Published March 28, 2025

On March 24, 2025, the Internal Revenue Service (IRS) reminded taxpayers that they can improve the probability of a prompt refund by filing a correct tax return. The IRS offered tax tips on the best ways to ensure a speedy refund.

  1. Tax Paperwork – Taxpayers should gather all their tax documents. The basic documents are IRS Form W-2’s, Form 1099’s and other information forms. There may be specific paperwork to support income tax deductions, education credits or mortgage interest payments. It is helpful to have the adjusted gross income (AGI) from your prior year tax return if you plan to file electronically. You can use an IRS Individual Online Account to view a Form W-2, Wage and Tax Statement or Form 1095-A, Health Insurance Marketplace Statement. These are under the Records and Status tab in your IRS account.
  2. Names, Birthdates and Social Security Numbers (SSNs) – You must provide the correct name, date of birth and SSN for each dependent. Your name should be entered exactly as it appears on your Social Security card. If a dependent does not have an SSN, you can request an Individual Tax Identification Number (ITIN).
  3. Electronic Filing – The IRS recommends you reduce math errors by using electronic filing. This might include IRS Free File, Free File Fillable Forms or Direct File. Your online tax software may highlight your potential tax credits or deductions. It also will check your return and prompt an entry if you have failed to include important information. If you choose to submit a paper tax return, you must be certain that you have the correct mailing address for the IRS. You can find the mailing address on IRS.gov.
  4. Taxable Income – The majority of income is taxable. If you do not report your taxable income, you could be required to pay interest and penalties. Income includes interest earned from financial accounts, unemployment benefits, income from services or the gig economy and sale of digital assets.
  5. Digital Assets – All taxpayers are asked on their tax return to answer either "Yes" or "No" to a digital asset question. You must answer this question even if you have not bought or sold digital assets in 2024. If you have a digital asset transaction, you should visit the Digital Assets webpage on IRS.gov.
  6. Bank Routing and Account Numbers – Most taxpayers request an electronic transfer of their refund into a bank account. You should check to be certain you have the correct routing and account numbers. These are on the lower portion of a check. The routing and account numbers are also available on some prepaid debit cards. This is an option if you do not have a bank account.
  7. Sign and Date – If you have a joint tax return, both spouses must sign and date the return. If you are filing electronically, you will need to authenticate the tax return by including your adjusted gross income from the prior year.
  8. Tax Payments – Tax payments are due on April 15. Individuals in a federally declared disaster zone usually receive additional time to file. You may make payments using the Individual Online Account, Direct Pay, the Electronic Federal Tax Payment System (EFTPS) or through a debit or credit card.
  9. Tax Filing Extension – Taxpayers may request a six-month extension for filing until October 15, 2025. You can pay using one of the online payment options and check the box requesting an extension. You can file Form 4868, Application for Automatic Extension of Time to File U.S. Individual Income Tax Return or request an extension through IRS Free File. The extension allows extra time for filing but is not an extension of time to make your tax payment. The exception to this rule is a limited number of individuals who are in a federally declared disaster zone.

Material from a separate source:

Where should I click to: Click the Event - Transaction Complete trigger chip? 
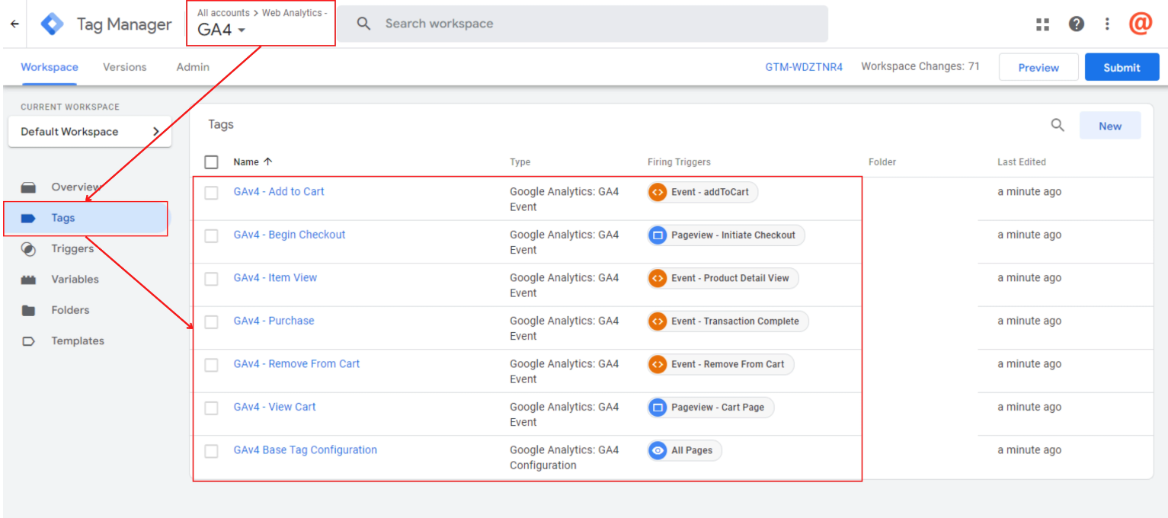(728, 321)
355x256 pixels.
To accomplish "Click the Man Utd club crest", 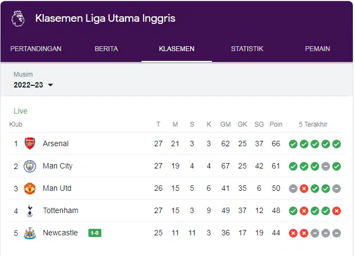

Microcaptive Insurance Plan Not Qualified

In Genie R. Jones et al. v. Commissioner; No. 17165-19; No. 17169-19; No. 17177-19; No. 17178-19; No. 17187-19; No. 17201-19; No. 17205-19; No. 17206-19; T.C. Memo. 2025-25, the Tax Court reviewed a microcaptive insurance arrangement. The Tax Court determined that the insurance entity did not distribute risk, there was a circular flow of funds and it lacked an arm’s-length contract. Therefore, the program was not qualified as insurance and the Internal Revenue Service (IRS) denied deductions for payments of premiums and amounts received by the insurance entity.

Taxpayers were shareholders of Sani-Tech West, Inc. (STW), a subchapter S corporation located in Camarillo, California. From December 2015 to December 2016, STW participated in a captive insurance plan with a premium paid to Clear Sky Insurance Co., Inc. (CSI), a captive insurer incorporated by STW’s executive officers in Montana. STW claimed an ordinary and necessary deduction of $813,256 for the insurance premium. CSI claimed under Section 831(b) that the payments were for insurance and therefore excluded from its income. The IRS audited both entities and denied the deductions.

The essential issue was whether the CSI program constituted "insurance" under the federal tax law.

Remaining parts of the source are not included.